Anyone any experience with Capital Gains Tax and Asset Rollover Relief if PAYE

bk

Well-Known Member
Im thinking of selling an asset that would leave me liable to paying CGT but does anyone here have any experience in this field?
Im PAYE and wanting to reinvest but all my research seems that that's only possible if you are a business.
Cheers
 
Selling land with planning.

EIS is the route I was looking at but have seems some woodland can be an option also. The 3 year stability is tempting with woodland though
 
Generally, I don't think you can rollover land. You can rollover business assets. We sold some land about 8 years ago and some of the beneficiaries were several hundred mile away. They had never filed self-assessment tax returns so went to an accountant, who told them not to bother, just forget it. Their share came to less than £100,000, whereas I got stung for nearly £60,000. If you are just on PAYE and not filing SE returns, you might like to take a chance, but remember the HMRC's biggest source of information is jealous neighbours. You need to go to an accountant.
 
EIS does give you roll over relief, but the whole purpose of EIS qualifying reliefs is the capital is employed in unquoted business where there is a good risk that the company will either go bust or never return your capital. I am involved in funding businesses with EIS and private equity money and is not an area to put your life savings as there many many pitfalls and many many offerings out there promising all sorts of returns.
 
Brilliant. That's the kind of feedback I was hoping for.

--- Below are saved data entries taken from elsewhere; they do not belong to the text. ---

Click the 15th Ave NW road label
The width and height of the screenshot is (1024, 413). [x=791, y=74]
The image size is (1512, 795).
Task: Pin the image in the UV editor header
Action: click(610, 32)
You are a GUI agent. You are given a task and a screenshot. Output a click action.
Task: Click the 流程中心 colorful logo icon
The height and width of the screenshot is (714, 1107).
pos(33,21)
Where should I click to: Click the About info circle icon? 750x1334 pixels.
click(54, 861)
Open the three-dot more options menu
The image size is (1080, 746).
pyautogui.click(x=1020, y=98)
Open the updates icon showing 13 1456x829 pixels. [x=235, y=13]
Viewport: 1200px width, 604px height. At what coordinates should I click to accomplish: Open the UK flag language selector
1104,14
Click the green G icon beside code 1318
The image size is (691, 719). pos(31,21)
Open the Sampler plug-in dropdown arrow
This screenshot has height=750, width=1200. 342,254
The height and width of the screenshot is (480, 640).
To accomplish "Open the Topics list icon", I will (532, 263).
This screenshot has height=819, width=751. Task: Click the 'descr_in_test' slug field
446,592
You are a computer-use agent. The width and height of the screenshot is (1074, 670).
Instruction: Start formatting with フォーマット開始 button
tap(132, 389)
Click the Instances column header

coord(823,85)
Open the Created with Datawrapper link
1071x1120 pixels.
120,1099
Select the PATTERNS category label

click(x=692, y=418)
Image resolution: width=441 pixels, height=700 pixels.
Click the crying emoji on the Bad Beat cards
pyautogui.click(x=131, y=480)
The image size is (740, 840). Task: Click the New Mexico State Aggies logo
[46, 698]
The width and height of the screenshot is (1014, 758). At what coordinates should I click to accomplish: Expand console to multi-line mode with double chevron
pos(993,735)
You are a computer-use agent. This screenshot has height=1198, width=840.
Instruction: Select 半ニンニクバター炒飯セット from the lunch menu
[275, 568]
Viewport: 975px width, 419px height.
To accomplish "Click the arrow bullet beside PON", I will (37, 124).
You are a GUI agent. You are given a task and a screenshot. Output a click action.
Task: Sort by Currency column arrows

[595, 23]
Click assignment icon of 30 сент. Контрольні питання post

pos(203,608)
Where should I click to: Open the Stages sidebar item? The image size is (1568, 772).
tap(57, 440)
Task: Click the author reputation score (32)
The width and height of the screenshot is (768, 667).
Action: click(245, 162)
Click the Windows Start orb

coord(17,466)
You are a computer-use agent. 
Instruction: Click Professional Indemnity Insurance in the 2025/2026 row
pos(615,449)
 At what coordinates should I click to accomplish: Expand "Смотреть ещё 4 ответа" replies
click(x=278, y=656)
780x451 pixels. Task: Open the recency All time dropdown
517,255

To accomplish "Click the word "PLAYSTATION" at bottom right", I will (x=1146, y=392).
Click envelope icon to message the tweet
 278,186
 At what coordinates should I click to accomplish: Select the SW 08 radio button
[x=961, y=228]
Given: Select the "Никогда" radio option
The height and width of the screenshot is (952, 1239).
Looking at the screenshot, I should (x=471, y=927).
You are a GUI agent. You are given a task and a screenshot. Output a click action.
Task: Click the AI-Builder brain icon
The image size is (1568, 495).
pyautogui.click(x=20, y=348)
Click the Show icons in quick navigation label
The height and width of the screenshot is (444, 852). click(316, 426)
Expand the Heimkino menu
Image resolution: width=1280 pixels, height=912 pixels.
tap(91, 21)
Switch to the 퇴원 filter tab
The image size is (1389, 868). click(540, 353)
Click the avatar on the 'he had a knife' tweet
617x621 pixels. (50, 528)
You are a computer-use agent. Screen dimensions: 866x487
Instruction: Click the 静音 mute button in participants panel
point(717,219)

If if woodland isn't an option it looks like I'll get my chequebook out
 
Anyone any idea on the definition of a second home wrt stamp duty? If you were buying or selling a barn and land that has planning but is currently agricultural, surely the increase in stamp duty doesn't apply?
 
Can you not move it into a personal pension plan with no CGT? You will need an accountant naturally but if you move the asset before you sell it, I would have thought you could buy from within the pension as long as its not personal residential. Worth a look anyway but you will need help and advice. The tax will come when you remove it from the fund (if this is practicable) and how you move it out might make your liability up to 40% (taxed as income with annual allowances low) might be better to take the CGT hit if the allowance is high enough even though its in a single year?
Good luck.
 
Cheers. I don't really want to tie the money up in a pension as I am only in my 30's but I'll look into it.